Open or short-circuited current transformer cores can cause unwanted operation in many protection functions such as differential, earth-fault current and negative-sequence current functions. When currents from two independent three-phase sets of CTs or CT cores measuring the same primary currents are available, reliable current circuit supervision can be arranged by comparing the currents from the two sets. When an error in any CT circuit is detected, the protection functions concerned can be blocked and an alarm given.
In case of high currents, the unequal transient saturation of CT cores with a different remanence or saturation factor can result in differences in the secondary currents from the two CT cores. An unwanted blocking of protection functions during the transient stage must then be avoided.
The supervision function must be sensitive and have a short operation time to prevent unwanted tripping from fast-acting, sensitive numerical protections in case of faulty CT secondary circuits.

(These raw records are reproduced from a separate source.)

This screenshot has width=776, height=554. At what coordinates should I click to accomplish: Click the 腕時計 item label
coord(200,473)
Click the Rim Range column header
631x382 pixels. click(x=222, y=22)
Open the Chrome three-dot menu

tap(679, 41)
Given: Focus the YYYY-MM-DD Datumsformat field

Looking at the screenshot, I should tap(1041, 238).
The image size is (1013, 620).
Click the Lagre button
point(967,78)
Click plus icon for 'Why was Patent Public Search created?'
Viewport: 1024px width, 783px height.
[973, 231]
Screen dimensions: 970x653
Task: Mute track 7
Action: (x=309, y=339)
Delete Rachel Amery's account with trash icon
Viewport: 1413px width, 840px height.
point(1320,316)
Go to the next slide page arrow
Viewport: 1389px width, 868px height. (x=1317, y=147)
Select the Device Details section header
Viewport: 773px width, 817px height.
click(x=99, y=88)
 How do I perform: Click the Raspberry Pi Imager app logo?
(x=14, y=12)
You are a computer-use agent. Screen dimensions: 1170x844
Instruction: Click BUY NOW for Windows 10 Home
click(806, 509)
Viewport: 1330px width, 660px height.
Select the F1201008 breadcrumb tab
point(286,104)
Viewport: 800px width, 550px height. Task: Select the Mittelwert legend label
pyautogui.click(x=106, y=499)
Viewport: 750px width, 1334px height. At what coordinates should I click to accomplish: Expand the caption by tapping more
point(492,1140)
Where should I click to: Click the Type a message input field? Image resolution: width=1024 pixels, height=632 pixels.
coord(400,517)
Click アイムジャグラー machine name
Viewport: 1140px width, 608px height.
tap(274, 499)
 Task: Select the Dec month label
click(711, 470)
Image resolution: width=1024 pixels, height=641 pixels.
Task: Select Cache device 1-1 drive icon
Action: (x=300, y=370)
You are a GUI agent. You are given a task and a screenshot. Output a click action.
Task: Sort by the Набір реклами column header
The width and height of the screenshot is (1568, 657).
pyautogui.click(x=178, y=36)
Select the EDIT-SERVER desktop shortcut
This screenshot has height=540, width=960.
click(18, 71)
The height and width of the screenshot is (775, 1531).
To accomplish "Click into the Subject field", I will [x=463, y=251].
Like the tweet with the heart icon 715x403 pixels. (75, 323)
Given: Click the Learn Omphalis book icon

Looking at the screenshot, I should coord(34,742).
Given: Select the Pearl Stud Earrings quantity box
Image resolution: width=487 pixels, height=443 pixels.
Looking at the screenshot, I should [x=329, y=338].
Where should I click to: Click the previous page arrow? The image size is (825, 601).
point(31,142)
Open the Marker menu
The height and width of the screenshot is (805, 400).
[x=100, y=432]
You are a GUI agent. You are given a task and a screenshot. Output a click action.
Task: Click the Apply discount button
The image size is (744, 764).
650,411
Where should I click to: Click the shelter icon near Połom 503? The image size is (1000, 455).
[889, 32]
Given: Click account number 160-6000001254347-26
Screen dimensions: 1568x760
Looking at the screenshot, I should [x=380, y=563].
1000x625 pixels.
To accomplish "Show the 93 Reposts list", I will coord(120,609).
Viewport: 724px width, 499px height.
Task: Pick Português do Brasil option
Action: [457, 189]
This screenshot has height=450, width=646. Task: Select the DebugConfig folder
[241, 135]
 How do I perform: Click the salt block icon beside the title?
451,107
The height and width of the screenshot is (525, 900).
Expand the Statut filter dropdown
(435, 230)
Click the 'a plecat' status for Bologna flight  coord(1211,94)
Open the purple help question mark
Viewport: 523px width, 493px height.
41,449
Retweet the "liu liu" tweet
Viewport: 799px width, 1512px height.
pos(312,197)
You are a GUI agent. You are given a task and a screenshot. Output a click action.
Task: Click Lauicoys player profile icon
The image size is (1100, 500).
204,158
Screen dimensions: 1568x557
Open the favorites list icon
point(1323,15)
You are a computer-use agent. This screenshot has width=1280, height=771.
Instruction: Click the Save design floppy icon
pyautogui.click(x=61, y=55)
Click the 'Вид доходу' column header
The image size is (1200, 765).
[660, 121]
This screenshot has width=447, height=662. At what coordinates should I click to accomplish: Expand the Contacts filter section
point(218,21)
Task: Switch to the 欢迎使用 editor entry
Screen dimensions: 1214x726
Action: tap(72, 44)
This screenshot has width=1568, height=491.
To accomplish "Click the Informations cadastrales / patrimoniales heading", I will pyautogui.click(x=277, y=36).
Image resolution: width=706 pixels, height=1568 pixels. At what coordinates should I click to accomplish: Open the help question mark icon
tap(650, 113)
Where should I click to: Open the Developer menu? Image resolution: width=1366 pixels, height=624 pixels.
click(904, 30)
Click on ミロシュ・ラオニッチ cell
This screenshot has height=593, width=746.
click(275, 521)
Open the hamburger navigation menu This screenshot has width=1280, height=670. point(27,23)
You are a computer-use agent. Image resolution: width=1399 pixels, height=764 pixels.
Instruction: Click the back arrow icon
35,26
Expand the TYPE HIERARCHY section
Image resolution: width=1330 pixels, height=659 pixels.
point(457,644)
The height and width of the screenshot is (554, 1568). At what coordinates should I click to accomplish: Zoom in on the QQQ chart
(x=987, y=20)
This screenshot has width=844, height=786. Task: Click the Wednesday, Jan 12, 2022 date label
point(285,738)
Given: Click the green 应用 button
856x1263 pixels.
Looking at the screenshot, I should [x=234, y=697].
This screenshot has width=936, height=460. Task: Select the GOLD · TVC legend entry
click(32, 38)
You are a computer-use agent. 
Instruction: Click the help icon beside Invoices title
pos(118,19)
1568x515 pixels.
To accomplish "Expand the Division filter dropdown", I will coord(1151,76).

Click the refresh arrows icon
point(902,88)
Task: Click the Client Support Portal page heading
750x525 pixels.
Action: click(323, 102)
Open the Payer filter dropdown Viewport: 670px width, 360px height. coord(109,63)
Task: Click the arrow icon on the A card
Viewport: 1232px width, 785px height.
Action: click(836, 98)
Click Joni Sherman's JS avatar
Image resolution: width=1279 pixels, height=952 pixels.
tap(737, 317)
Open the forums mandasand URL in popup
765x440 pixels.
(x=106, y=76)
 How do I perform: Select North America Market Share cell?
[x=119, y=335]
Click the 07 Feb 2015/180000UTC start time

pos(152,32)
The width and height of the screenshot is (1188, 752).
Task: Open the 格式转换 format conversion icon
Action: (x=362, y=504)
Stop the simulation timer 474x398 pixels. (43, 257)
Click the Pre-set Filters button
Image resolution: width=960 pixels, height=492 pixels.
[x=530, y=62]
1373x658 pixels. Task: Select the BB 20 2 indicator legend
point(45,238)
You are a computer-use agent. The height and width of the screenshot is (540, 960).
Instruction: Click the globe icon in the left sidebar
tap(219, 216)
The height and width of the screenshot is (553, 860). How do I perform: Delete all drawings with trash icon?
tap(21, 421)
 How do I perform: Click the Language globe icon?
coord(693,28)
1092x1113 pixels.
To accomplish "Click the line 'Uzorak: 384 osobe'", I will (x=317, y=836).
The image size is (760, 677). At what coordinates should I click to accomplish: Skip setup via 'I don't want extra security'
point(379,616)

Reference current measured with core-balanced current transformer
CCSPVC compares the sum of phase currents to the current measured with the core-balanced CT.
Current measurement with two independent three-phase sets of CT cores
Figure 2 and Figure 3 show diagrams of connections where the reference current is measured with two independent three-phase sets of CT cores.
Example of incorrect connection
The currents must be measured with two independent cores, that is, the phase currents must be measured with a different core than the reference current. A connection diagram shows an example of a case where the phase currents and the reference currents are measured from the same core.